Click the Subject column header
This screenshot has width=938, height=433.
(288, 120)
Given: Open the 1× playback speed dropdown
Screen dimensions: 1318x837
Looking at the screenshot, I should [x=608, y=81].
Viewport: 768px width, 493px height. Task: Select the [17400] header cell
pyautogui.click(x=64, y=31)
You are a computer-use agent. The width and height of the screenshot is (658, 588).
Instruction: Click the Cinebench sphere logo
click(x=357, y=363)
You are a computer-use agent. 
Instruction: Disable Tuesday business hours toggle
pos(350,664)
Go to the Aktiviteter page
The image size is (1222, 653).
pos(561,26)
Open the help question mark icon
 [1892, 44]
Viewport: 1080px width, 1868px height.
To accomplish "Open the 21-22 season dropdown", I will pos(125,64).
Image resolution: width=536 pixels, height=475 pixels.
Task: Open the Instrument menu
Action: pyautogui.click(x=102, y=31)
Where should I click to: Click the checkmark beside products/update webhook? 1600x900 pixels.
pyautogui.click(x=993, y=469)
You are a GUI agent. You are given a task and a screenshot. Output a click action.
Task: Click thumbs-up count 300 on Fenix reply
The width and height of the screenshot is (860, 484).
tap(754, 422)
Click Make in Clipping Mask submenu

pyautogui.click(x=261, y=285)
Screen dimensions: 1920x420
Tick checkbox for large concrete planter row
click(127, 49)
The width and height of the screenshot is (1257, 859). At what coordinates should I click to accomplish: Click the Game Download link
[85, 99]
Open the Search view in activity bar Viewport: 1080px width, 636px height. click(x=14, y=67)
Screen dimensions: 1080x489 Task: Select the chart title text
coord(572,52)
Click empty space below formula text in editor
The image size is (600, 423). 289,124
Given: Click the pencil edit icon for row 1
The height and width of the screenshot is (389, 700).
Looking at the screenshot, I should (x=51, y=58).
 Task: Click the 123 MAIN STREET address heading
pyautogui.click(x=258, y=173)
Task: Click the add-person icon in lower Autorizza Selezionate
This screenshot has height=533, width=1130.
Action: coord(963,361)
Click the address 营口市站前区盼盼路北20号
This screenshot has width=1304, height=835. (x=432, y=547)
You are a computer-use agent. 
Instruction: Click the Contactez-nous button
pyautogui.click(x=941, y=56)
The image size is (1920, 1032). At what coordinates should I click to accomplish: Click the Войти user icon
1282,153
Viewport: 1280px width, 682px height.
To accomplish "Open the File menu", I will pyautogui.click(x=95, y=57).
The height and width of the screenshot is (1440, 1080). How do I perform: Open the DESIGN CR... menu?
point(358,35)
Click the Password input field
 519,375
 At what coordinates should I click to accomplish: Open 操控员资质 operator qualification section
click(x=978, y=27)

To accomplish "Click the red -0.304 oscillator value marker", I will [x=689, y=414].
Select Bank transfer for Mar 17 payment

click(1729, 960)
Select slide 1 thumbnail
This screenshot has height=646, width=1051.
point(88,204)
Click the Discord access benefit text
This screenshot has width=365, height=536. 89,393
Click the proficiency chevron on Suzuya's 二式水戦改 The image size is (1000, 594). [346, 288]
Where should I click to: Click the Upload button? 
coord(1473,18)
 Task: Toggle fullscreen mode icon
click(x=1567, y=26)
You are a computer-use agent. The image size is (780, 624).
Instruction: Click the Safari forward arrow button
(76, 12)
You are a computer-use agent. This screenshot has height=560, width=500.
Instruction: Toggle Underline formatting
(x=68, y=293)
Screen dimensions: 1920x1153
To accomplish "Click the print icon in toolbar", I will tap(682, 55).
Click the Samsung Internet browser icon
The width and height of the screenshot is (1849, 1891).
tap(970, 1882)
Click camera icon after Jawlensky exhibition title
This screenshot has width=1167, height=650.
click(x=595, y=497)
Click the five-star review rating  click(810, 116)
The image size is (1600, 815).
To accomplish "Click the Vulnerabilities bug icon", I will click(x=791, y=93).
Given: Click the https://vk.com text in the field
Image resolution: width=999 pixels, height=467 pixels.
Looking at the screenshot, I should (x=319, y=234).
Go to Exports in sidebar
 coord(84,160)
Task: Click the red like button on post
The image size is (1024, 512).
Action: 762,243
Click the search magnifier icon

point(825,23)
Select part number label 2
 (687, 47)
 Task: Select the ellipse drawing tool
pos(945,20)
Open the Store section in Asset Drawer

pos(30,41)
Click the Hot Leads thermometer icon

What needs to be done: Going through the data above, count the lines where the string "computer" appears, and answer with only that number.

Expected answer: 5